Word and element location records
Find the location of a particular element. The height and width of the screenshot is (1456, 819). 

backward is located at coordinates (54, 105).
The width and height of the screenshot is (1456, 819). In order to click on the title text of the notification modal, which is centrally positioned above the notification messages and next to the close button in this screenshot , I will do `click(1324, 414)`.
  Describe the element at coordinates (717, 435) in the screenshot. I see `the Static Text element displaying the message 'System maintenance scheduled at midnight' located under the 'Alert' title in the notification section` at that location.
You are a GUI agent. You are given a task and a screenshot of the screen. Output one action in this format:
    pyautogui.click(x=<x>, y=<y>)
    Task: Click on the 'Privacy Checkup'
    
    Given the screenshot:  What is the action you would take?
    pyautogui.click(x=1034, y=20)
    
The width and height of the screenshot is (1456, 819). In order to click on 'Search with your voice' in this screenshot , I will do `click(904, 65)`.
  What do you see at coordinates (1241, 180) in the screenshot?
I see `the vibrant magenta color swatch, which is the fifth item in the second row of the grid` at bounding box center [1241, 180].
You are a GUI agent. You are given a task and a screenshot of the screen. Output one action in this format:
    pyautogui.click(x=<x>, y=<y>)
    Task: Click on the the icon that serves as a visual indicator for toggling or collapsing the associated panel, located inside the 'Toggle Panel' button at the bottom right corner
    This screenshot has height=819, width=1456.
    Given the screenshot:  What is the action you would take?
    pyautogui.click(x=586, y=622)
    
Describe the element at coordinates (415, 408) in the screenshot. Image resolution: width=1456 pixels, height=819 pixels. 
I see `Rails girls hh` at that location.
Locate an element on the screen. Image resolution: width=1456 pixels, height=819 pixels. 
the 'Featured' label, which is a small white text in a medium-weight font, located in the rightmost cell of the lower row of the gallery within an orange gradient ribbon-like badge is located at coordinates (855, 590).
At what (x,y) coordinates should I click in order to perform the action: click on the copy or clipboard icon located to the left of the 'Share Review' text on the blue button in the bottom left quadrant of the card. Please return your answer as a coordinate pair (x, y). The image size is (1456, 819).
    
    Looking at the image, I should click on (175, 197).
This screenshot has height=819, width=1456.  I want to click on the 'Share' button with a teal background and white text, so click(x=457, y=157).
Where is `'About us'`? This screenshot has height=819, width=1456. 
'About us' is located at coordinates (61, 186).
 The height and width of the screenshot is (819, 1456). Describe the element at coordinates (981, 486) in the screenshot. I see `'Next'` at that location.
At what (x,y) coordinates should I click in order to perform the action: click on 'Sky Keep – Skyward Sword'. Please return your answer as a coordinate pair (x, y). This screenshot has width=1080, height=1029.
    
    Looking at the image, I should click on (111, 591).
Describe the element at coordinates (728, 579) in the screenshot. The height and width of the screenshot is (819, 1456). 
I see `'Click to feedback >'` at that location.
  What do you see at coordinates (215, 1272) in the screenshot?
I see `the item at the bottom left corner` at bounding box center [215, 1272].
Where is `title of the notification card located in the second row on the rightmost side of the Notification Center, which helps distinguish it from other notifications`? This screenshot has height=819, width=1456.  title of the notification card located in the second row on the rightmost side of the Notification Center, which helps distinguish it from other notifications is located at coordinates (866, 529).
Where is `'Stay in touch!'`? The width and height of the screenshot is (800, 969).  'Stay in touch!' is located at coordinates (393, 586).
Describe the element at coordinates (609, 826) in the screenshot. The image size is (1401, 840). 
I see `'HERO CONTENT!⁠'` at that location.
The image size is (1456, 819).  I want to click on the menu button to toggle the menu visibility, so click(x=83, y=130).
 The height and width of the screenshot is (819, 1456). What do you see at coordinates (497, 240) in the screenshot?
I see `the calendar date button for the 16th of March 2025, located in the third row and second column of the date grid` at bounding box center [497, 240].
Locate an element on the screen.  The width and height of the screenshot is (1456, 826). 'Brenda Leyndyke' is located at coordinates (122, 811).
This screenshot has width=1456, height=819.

> **Exercise brief**: Transcribe the listing verbatim from its beginning down to and including the line containing "backward is located at coordinates (54, 105).".

> **The output**:
Find the location of a particular element. The height and width of the screenshot is (1456, 819). 

backward is located at coordinates (54, 105).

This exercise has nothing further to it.